Work instructions:
Can you duplicate, line for line, the part of the listing that opens with the line containing "Where should I click to: Collapse" and closes with the line containing "Click the video"? Include both of those lines and nothing else.

A run of records
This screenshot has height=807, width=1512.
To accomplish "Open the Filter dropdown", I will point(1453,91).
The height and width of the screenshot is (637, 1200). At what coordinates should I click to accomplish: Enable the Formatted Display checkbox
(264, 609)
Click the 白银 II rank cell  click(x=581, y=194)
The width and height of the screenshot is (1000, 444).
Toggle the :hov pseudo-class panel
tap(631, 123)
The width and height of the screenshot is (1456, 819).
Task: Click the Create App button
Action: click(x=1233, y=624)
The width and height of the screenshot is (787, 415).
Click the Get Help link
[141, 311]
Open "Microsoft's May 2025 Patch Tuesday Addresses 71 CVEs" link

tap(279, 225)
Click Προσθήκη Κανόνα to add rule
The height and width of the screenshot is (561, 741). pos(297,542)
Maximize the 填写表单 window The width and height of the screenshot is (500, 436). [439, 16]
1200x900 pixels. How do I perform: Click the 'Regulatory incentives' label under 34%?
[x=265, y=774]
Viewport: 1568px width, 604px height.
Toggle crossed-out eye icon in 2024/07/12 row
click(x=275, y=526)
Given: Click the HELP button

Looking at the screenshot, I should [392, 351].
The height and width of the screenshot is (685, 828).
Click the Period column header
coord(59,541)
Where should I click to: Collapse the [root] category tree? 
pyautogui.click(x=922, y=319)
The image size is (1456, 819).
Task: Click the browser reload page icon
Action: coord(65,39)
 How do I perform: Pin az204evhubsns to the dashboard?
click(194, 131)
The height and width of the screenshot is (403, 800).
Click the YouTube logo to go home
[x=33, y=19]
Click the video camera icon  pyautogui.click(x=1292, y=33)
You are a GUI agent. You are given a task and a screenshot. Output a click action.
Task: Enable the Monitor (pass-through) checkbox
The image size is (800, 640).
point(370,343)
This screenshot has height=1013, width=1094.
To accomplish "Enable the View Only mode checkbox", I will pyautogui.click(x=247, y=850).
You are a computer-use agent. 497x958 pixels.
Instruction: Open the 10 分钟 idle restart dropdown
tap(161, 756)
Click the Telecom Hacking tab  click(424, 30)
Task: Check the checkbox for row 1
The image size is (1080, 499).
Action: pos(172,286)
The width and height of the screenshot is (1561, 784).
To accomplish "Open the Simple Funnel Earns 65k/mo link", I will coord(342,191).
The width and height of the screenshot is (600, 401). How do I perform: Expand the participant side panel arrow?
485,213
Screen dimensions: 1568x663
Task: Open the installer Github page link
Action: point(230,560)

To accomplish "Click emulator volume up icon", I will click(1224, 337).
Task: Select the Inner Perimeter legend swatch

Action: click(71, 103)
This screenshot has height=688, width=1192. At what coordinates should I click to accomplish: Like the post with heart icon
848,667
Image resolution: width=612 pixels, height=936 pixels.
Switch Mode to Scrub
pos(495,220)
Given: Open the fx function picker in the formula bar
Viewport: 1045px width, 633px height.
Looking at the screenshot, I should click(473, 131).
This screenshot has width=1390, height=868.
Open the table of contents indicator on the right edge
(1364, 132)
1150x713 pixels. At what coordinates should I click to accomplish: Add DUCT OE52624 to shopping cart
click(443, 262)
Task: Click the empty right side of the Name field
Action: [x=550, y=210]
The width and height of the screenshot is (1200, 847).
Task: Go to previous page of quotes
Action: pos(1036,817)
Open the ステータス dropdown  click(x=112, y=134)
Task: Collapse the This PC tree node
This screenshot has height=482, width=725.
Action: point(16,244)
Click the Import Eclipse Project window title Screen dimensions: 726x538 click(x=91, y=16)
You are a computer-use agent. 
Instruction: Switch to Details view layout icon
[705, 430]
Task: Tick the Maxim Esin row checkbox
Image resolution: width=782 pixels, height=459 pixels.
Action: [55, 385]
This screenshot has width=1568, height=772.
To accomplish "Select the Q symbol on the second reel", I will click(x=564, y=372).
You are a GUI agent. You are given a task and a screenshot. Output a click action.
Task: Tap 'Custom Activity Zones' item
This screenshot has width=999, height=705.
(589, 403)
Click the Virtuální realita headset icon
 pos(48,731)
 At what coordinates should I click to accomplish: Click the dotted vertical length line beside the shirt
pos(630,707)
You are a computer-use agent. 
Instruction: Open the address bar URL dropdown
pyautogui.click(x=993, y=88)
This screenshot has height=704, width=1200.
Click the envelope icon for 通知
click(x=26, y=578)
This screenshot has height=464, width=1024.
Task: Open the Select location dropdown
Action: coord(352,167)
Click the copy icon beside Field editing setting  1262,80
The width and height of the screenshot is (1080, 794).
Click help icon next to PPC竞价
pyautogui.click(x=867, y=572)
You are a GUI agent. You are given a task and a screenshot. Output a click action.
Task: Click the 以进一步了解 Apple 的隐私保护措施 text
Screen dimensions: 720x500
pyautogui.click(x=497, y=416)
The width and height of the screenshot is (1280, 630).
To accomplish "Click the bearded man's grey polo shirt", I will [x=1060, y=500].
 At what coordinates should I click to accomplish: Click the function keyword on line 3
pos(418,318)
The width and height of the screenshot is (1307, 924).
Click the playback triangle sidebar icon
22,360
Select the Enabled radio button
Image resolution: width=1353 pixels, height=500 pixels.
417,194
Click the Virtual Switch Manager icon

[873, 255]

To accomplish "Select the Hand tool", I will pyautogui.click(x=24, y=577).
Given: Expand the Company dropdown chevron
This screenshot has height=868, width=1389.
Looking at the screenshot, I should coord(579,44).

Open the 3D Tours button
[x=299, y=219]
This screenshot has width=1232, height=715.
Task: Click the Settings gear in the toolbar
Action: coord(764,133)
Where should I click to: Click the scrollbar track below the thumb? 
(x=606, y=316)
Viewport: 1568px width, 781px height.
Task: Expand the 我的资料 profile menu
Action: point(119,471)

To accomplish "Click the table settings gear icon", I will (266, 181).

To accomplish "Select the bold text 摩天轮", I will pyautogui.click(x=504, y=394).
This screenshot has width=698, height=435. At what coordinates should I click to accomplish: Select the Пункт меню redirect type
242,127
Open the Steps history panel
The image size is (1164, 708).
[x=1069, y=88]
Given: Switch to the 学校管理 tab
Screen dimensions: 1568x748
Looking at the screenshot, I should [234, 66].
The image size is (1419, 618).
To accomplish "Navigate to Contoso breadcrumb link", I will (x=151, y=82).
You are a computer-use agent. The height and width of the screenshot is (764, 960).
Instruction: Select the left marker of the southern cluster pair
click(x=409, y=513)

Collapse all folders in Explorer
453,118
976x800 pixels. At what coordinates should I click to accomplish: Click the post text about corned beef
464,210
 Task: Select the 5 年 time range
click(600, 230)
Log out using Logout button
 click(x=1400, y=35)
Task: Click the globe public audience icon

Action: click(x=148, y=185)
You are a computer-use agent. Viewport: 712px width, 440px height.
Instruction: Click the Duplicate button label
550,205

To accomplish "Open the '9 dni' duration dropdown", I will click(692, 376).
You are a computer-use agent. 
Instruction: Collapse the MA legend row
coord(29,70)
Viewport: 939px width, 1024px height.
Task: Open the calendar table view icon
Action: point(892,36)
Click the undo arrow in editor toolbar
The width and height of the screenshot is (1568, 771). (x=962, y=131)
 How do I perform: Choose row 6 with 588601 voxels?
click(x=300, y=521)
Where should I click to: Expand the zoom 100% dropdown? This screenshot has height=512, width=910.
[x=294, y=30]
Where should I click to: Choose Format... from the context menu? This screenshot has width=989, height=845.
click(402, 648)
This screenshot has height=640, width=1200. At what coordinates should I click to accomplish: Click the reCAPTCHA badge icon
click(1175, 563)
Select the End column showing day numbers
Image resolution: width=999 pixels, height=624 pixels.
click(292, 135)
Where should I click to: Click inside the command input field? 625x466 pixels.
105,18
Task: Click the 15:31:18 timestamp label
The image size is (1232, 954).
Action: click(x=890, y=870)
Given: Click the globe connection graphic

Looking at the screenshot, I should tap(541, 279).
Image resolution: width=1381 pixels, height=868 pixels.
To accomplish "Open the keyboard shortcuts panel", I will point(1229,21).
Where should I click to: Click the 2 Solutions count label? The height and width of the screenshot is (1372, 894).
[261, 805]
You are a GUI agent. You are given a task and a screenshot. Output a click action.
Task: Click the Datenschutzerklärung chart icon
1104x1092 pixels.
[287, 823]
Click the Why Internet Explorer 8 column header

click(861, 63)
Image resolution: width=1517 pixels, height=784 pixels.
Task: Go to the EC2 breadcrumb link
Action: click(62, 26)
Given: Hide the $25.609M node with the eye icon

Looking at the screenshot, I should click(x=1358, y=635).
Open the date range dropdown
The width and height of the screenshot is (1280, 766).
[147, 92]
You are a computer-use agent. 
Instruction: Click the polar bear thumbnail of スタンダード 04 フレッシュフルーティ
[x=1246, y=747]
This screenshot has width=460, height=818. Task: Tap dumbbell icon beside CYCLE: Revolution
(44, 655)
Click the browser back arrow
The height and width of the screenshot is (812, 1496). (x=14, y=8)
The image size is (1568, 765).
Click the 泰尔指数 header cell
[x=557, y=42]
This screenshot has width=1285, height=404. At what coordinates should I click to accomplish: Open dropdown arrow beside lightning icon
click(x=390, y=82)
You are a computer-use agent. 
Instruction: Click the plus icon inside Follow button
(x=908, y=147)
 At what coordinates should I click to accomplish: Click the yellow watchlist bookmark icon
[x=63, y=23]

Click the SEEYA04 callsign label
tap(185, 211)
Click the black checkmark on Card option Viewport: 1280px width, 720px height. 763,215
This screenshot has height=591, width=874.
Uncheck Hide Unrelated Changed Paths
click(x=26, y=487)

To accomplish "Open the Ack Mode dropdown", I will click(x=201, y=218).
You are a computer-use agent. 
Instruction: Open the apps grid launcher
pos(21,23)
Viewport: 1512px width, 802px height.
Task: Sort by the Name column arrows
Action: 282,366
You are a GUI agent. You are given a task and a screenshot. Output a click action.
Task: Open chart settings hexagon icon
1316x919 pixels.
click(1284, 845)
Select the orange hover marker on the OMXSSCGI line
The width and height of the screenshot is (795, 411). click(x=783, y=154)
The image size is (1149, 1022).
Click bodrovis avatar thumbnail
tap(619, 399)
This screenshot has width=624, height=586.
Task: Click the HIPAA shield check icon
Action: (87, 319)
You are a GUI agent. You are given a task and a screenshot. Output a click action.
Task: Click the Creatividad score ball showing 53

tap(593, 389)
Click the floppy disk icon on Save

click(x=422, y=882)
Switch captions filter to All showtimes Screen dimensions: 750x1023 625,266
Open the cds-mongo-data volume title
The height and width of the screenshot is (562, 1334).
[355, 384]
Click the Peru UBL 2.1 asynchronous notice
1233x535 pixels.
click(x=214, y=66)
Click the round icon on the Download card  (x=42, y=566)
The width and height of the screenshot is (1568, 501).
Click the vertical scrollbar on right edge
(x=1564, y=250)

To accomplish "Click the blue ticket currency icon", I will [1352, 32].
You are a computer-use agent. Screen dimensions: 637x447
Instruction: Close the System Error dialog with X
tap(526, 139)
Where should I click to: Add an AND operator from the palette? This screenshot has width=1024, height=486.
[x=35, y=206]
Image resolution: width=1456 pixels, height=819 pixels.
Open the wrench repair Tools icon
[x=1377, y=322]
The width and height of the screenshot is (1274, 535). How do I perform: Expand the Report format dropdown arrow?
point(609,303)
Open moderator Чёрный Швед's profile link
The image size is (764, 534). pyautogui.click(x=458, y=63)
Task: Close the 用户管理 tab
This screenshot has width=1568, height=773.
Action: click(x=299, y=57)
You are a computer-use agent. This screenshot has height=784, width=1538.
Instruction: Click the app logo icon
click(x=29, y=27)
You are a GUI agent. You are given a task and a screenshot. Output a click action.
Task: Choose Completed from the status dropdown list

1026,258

Result:
Where should I click to: Collapse the [root] category tree? 
pyautogui.click(x=922, y=319)
The image size is (1456, 819).
Task: Click the browser reload page icon
Action: coord(65,39)
 How do I perform: Pin az204evhubsns to the dashboard?
click(194, 131)
The height and width of the screenshot is (403, 800).
Click the YouTube logo to go home
[x=33, y=19]
Click the video camera icon  pyautogui.click(x=1292, y=33)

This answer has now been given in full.